The following security measures will be followed to ensure that client’s and employee’s personal and private information is appropriately protected:
a) Hard copies of private and personal information, when not in use, will be kept inside locked filing cabinets and the main entrance doors to the office will be secured and locked when no employees are present in the office.
b) Soft copies of private and personal information kept on employee computers or laptops will be protected through password protection.
c) Soft copies of private and personal information kept on central servers or cloud servers will be kept behind firewalls and protected with user IDs and passwords.
d) The access to personal and private information will be restricted to only those employees and contractors who need the information.
e) Access to Primary’s offices is restricted to authorized employees, contractors, and visitors.
f) We will use appropriate security measures when destroying client’s and employee’s personal and private information, such as shredding and deleting electronically stored personal and private information.
We will continually review and update our security policies and controls as technology changes to ensure ongoing security personal and private information.
6. Providing Clients Access to Personal Information
Clients and employees have a right to access their personal information, subject to limited exceptions or such disclosure would reveal personal or private information about another client or employee.
A request to access personal information must be made in writing and provide sufficient detail to identify the personal and private information being sought. A request to access personal and private information should be forwarded to the Privacy Officer.

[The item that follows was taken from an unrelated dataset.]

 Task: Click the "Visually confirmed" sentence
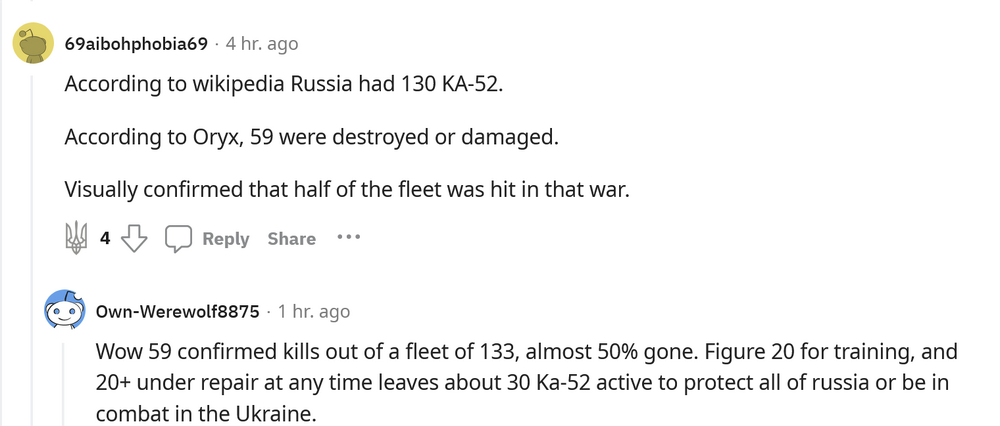click(x=346, y=188)
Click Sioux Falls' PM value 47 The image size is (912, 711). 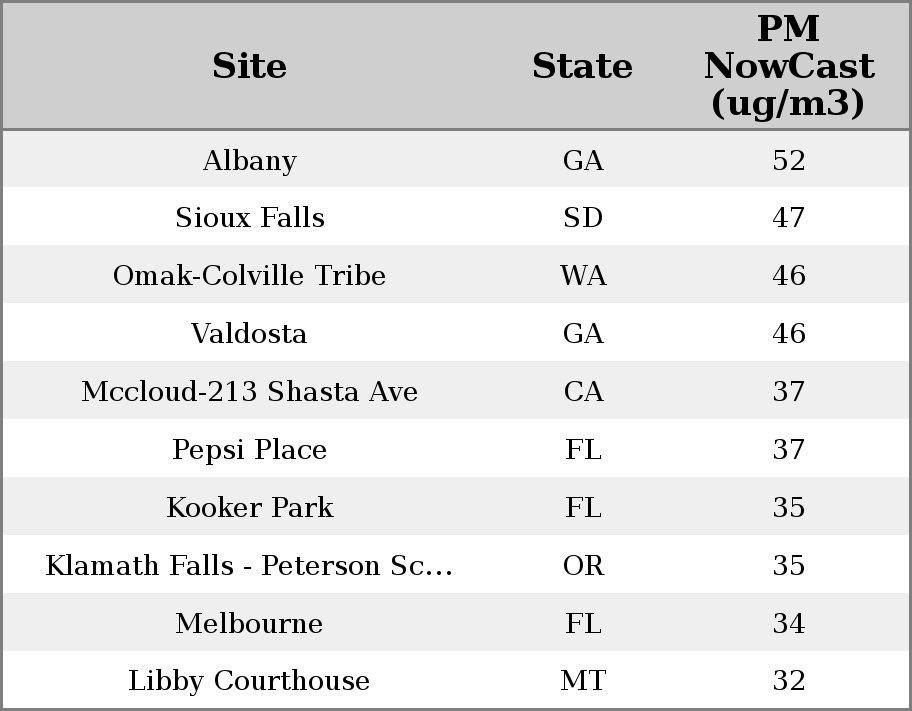[788, 218]
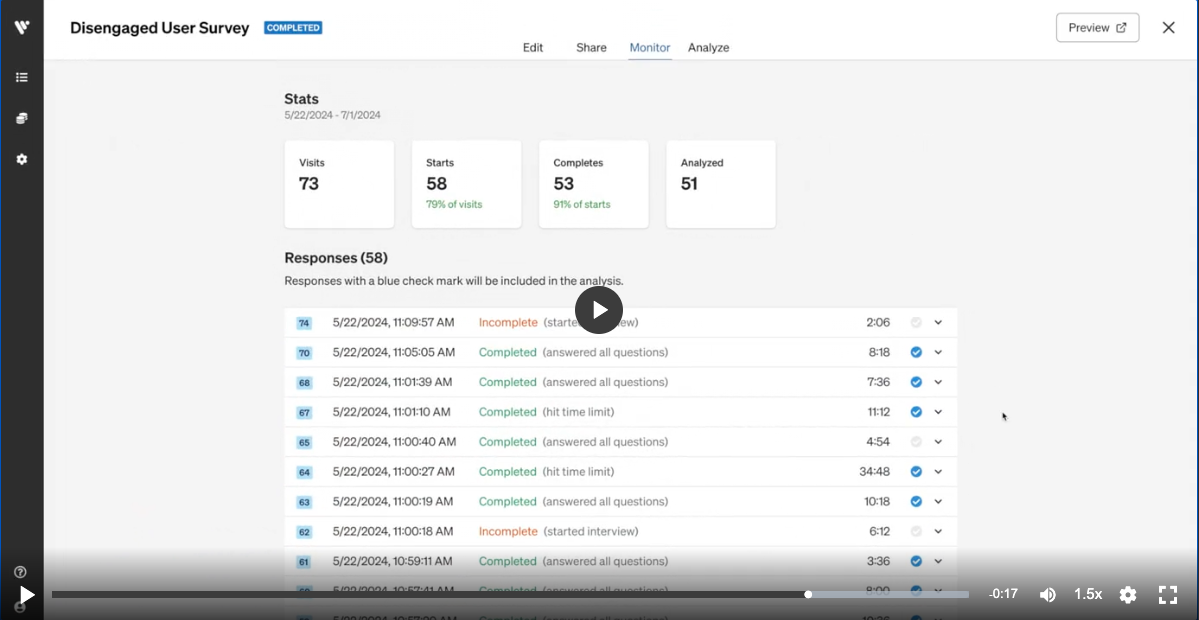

Upon request, we will also tell clients and employees how we use their personal and private information and to whom it has been disclosed if applicable.
We will make the requested information available within 30 business days or provide written notice of an extension where additional time is required to fulfill the request.
If a request is refused in full or in part, we will notify the client or employee in writing, providing the reasons for refusal and the recourse available to the client or employee.
7. The Role of the Privacy Officer
The Privacy Officer is responsible for ensuring Primary’s compliance with this policy and the Personal Information Protection Act.
Clients and employees should direct any complaints, concerns or questions regarding Primary’s compliance in writing to the Privacy Officer. If the Privacy Officer is unable to resolve the concern, the client or employee may also write to the Information and Privacy Commissioner of the applicable Province.